Source excerpt

== == ==

SCALAPACK comes with the SLUG, where you can find an excellent explanation of the block-cyclic distribution, that's the data distribution strategy used to squeeze optimal performance arranging liner algebra problems on parallel systems.

To obtain optimal performance however you will need to link your MPI executable with a locally optimized BLAS library. Or write your own, but you are not alone, so don't reinvent the wheel.

Local optimization is obtained accessing matrices not by row, nor by column, but by block. With the block size being tuned in order to optimize the usage of the caches and/or of the TLB (I remember just now libgoto, another blas library, that optimized in order to minimize TLB misses, reached and surpassed on some systems Intel MKL... time ago). Find more information for example in this ATLAS paper.

In any case, if you really want to... I would start analyzing how the other wheels have been forged, before trying to make mine ;)

== == ==

Material provided
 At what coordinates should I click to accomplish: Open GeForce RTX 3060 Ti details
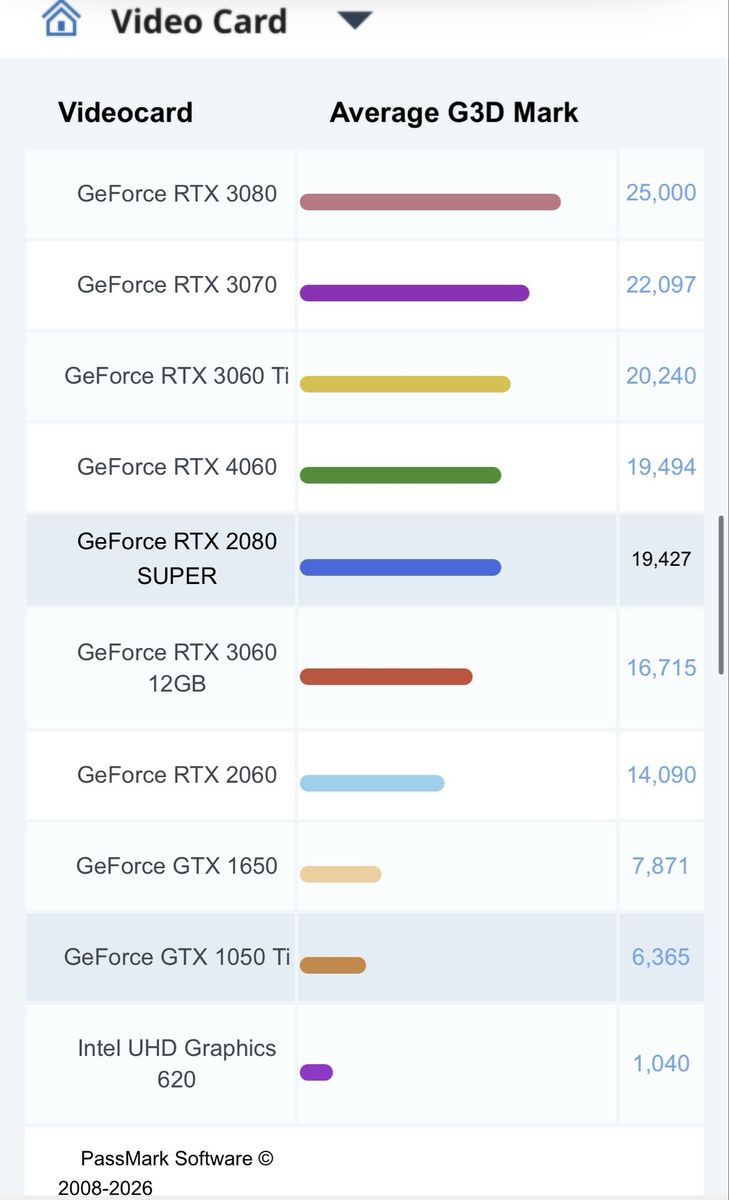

== == ==

Given request
List every distinct all-capital term in the parallel linear algebra excerpt, in the order each first appears. The lines have no connection to the excerpt on parallel linear algebra.

Response
SCALAPACK, SLUG, MPI, BLAS, TLB, MKL, ATLAS